WHAT YOU HAVE TO DO: Search the entries below for the word "will" and copy every line where it appears.

[Stored records]

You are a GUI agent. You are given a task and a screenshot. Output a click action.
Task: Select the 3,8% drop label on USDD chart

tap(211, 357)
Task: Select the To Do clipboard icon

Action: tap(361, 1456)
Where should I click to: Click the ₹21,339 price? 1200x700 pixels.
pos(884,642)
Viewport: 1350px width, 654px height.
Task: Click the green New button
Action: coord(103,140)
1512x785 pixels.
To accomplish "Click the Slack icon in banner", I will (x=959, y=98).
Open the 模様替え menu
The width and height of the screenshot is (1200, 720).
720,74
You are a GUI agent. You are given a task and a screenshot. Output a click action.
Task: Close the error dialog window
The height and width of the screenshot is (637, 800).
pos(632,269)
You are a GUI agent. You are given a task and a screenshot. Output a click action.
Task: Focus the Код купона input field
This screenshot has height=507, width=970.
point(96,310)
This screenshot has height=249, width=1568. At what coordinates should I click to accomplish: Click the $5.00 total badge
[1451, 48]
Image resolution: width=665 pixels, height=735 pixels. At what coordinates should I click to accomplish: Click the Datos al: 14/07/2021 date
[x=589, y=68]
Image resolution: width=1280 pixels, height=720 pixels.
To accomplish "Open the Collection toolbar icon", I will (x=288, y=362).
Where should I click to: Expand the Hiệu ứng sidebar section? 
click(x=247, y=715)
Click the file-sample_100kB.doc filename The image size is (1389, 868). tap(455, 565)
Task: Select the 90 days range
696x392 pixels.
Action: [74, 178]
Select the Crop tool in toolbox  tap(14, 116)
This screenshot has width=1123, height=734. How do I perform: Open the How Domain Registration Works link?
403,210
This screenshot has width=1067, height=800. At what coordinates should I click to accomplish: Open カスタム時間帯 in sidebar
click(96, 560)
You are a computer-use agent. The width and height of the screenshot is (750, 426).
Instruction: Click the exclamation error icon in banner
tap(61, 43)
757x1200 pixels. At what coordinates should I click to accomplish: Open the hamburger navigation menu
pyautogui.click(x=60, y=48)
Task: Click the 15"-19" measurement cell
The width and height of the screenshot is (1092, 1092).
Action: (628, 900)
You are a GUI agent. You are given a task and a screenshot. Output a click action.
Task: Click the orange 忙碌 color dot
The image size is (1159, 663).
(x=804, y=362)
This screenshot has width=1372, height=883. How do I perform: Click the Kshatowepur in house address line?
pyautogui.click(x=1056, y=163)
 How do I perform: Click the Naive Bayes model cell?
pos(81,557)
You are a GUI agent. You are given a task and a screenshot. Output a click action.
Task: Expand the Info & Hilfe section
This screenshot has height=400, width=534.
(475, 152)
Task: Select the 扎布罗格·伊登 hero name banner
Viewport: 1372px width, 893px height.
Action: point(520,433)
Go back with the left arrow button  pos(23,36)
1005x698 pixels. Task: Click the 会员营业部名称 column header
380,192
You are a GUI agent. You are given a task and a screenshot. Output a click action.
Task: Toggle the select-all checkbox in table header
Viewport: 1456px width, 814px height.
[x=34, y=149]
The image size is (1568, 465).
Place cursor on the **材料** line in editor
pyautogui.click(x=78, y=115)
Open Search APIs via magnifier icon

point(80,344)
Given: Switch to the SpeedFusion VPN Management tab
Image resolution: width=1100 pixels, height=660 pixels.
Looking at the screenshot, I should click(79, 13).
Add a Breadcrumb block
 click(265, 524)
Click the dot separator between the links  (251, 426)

PROBLEM SOLUTION:
To accomplish "Click the Slack icon in banner", I will (x=959, y=98).
To accomplish "Open the Collection toolbar icon", I will (x=288, y=362).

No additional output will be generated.